What fun is a league without rogues? What good is having whole-hearted competition without clear lines between good and bad and right and wrong? Every athletic contest pits darkhorses against favorites and bad boys against shining knights — it’s part of our mythology to crave and demand easily discernable enemies and heroes.

A League of Angels
Dennis Rodman presently plays the role of the ultimate bully for the NBA and they certainly love and appreciate his willingness to throw himself on the sword of “good taste” for the past five seasons; for without Dennis Rodman, the NBA becomes a league of Angels, and any good Preacher will tell you that without the threat of Evil in our lives, Goodness becomes less valuable. If you don’t believe in Hell, then you surely don’t believe there’s a Heaven. The NBA knows that Dennis Rodman plays the role of the delightfully Devilish bad boy dressed in Chicago Bulls uniform.

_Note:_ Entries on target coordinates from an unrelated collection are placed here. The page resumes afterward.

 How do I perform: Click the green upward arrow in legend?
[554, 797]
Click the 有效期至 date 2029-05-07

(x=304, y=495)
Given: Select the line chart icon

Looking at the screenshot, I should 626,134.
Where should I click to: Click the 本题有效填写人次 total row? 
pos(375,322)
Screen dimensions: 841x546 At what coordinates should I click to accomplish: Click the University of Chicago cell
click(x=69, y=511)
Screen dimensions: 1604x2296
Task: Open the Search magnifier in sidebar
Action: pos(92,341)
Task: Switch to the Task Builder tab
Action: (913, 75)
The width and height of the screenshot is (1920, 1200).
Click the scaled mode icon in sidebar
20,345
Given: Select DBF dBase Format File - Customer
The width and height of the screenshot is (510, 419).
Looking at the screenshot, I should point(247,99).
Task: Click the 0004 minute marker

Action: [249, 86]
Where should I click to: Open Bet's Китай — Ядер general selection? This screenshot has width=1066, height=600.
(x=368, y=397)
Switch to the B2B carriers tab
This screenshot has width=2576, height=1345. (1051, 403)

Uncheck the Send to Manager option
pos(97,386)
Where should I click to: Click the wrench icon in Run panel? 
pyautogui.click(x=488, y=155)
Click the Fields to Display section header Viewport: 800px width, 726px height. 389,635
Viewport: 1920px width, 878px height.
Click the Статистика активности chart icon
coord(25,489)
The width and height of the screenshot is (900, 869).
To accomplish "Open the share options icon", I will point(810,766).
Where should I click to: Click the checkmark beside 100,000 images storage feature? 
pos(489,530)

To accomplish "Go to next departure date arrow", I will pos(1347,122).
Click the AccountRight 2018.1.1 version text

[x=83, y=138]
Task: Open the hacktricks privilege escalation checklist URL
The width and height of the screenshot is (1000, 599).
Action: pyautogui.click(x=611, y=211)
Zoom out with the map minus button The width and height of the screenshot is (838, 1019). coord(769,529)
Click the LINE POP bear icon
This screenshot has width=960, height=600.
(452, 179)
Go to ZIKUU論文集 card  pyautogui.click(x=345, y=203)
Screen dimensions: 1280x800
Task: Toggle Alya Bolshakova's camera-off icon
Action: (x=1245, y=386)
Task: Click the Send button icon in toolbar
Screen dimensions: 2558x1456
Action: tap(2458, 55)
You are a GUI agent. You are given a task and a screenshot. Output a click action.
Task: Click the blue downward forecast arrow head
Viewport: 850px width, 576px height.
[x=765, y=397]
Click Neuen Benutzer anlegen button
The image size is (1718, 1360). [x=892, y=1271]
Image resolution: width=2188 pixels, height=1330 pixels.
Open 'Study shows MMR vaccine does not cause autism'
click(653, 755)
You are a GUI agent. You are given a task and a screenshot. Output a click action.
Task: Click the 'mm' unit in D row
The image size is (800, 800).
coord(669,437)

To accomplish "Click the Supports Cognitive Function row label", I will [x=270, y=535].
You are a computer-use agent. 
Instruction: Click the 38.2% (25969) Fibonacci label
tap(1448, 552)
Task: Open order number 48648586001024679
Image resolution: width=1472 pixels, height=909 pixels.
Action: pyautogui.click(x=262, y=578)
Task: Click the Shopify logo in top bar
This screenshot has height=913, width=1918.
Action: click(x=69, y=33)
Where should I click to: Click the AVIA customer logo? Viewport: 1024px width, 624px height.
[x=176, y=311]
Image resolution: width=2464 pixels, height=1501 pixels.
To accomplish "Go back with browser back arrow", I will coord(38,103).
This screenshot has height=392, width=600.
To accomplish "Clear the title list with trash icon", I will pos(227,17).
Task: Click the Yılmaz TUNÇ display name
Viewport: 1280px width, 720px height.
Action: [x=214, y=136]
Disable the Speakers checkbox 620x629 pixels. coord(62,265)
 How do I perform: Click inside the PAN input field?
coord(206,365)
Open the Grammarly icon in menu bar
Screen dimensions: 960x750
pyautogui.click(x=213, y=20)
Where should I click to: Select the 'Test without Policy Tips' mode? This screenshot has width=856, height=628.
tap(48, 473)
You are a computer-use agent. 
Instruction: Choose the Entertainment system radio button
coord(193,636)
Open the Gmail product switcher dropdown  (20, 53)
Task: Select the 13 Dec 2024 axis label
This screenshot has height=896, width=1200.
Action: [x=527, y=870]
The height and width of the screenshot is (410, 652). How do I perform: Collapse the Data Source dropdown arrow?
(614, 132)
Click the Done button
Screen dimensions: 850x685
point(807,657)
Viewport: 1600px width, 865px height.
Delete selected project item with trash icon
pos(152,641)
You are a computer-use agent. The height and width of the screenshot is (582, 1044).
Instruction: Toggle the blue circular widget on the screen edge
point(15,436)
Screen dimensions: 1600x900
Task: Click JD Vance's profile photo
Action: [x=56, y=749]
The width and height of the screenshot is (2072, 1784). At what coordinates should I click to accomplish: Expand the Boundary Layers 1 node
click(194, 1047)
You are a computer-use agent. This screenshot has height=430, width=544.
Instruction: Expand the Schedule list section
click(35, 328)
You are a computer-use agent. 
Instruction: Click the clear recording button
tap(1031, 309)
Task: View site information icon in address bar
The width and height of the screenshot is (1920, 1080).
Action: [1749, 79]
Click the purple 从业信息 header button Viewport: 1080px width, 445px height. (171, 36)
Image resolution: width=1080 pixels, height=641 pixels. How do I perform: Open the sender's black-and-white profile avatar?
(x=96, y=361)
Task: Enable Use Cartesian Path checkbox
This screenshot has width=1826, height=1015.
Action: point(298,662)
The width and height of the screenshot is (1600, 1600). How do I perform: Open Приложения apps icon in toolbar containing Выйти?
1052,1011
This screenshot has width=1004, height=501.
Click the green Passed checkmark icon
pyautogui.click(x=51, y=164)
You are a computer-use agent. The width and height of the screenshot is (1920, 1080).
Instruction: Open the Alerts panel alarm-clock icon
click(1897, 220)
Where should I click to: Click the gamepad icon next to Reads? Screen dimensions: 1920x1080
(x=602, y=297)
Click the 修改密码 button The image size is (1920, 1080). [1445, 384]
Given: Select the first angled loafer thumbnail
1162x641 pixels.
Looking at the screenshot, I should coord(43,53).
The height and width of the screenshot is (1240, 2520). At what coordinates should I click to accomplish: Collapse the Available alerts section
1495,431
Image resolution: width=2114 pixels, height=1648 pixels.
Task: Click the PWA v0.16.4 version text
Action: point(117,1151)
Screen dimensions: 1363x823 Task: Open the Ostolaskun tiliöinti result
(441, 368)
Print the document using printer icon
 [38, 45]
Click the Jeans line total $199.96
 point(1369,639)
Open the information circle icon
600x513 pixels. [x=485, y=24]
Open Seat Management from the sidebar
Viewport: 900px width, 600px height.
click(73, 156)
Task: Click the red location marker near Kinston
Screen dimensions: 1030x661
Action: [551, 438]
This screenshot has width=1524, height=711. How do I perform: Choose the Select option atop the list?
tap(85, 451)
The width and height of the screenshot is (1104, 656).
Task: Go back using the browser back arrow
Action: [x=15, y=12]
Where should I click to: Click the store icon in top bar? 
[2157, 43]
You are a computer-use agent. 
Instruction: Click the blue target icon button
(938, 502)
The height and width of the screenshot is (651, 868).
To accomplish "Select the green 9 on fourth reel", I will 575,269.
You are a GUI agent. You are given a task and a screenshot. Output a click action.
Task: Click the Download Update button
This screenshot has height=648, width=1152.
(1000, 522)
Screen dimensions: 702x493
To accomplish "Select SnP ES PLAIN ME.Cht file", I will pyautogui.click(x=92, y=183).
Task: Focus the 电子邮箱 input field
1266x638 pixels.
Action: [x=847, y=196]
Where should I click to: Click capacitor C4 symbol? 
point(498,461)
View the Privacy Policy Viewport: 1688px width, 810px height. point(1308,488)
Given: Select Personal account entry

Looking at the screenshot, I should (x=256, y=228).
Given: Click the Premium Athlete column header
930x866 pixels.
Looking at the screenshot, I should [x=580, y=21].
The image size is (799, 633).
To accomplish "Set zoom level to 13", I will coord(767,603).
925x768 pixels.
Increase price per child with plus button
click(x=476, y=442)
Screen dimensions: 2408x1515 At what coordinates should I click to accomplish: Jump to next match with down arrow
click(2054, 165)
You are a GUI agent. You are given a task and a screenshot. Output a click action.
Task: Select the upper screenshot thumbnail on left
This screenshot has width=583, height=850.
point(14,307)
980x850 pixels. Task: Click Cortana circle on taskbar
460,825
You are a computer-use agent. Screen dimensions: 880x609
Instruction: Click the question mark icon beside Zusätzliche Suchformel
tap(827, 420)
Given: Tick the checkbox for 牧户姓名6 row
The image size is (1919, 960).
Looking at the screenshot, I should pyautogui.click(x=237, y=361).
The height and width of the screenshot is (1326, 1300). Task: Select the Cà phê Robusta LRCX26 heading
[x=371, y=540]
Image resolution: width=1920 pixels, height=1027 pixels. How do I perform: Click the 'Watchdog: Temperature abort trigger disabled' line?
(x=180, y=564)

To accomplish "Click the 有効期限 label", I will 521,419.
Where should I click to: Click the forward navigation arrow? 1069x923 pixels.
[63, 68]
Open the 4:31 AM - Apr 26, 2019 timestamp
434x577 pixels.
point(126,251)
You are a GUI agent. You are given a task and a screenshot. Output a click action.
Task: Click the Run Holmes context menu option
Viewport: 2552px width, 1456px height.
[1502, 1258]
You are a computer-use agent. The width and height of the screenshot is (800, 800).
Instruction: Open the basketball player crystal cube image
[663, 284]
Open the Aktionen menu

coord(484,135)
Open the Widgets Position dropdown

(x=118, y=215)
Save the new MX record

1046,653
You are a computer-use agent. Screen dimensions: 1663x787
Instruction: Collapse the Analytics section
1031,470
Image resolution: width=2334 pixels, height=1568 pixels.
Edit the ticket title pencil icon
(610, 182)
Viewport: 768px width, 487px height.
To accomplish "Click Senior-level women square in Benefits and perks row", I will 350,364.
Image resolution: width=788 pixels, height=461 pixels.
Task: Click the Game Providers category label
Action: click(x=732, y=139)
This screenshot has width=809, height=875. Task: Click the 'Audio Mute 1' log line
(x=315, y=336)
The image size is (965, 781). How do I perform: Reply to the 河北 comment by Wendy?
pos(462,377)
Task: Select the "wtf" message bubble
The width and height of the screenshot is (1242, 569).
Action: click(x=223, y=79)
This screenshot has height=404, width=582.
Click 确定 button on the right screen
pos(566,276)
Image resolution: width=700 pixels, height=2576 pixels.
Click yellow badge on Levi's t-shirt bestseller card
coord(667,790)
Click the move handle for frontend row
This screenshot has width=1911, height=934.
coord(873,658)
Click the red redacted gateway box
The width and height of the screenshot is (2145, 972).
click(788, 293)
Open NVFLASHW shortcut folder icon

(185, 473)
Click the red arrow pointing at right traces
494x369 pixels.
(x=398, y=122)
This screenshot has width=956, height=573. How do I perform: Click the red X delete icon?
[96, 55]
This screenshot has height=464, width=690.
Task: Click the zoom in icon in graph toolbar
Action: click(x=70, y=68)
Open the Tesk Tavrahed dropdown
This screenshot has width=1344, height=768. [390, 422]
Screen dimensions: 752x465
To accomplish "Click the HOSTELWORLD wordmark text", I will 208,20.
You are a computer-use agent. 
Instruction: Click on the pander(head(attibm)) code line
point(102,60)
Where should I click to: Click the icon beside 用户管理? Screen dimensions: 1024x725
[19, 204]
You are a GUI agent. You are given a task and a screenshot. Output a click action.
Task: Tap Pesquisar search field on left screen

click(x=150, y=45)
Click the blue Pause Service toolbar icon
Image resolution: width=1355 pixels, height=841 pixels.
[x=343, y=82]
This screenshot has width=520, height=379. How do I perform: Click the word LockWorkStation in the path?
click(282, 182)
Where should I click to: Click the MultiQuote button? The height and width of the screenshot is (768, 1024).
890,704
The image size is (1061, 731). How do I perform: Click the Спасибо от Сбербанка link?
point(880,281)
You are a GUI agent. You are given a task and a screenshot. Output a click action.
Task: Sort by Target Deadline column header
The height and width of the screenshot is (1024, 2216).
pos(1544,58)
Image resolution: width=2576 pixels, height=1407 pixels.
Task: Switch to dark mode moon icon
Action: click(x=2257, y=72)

A Line in the Sand at Center Court
With Rodman, the NBA can draw a moral line in the sand at center court and place Dennis Rodman on the other side. This shows the fans that, while Rodman is bad and a bully, the NBA can, and shall punish him if he steps out of line. The NBA will manage Rodman’s morality by fining his pocketbook to enhance their collection basket of public opinion.

Foil for Moral Superiority
The NBA uses Rodman as a foil for their moral superiority. Since Rodman admitted that he didn’t really know what a “Mormon” was, the $50,000 Mormon fine is extremely silly since it punishes Rodman for simply being uneducated. What harm can come from words? I think Mormons have weathered tougher criticism from within their own disaffected ranks than they have from the tongue of Dennis Rodman.

Mormons vs. Head-Butting
If the NBA truly cared about the integrity of the game of basketball, Rodman should’ve been fined $50,000 for the head-butt on the Referee on March 18, 1996 instead of only $20,000.

A Public Hanging
Instead of legislating fair play on the basketball court, the NBA instead crossed a line of their own drawing in making Dennis Rodman a moral example in the court of public opinion. The risk in this play for Political Correctness is losing Dennis Rodman in the NBA! Hanging him out to be flayed by those with religious and moral agendas is beyond cruel and the NBA should be shamed for making this unseemly and tasteless play to the lowest common denominator of religious conservatism.

Tossed to the Wolfpack of Public Opinion
But it’s too late now for Dennis Rodman. He may be out of basketball forever. Perhaps a full, public confession of every Sin he has committed will feed the hungering Press the blood they’re seeking, but I doubt it. The NBA, by fining Rodman $50,000, has ensured that the story will never die or properly seek its own appropriate place in the spicy life of Dennis Rodman in his speckled five year history with the NBA.

Let the Bigots Speak!
Pro Sport Leagues should not be in the business of regulating free speech and morality. Let Marge Schott express her thoughts on Hitler. Let Rodman bad-mouth the Mormons. Let Fuzzy Zoeller talk about Tiger Woods’ diet. We want to hear Al Campanas’ views on Blacks. We need to know what Jimmy the Greek thinks about African Americans.

We need to hear these views because we are always bigger than mere words. Words, when wielded unwisely, always cut the originator deeper and more mortally than any forced punishment for politically incorrect behavior ever could.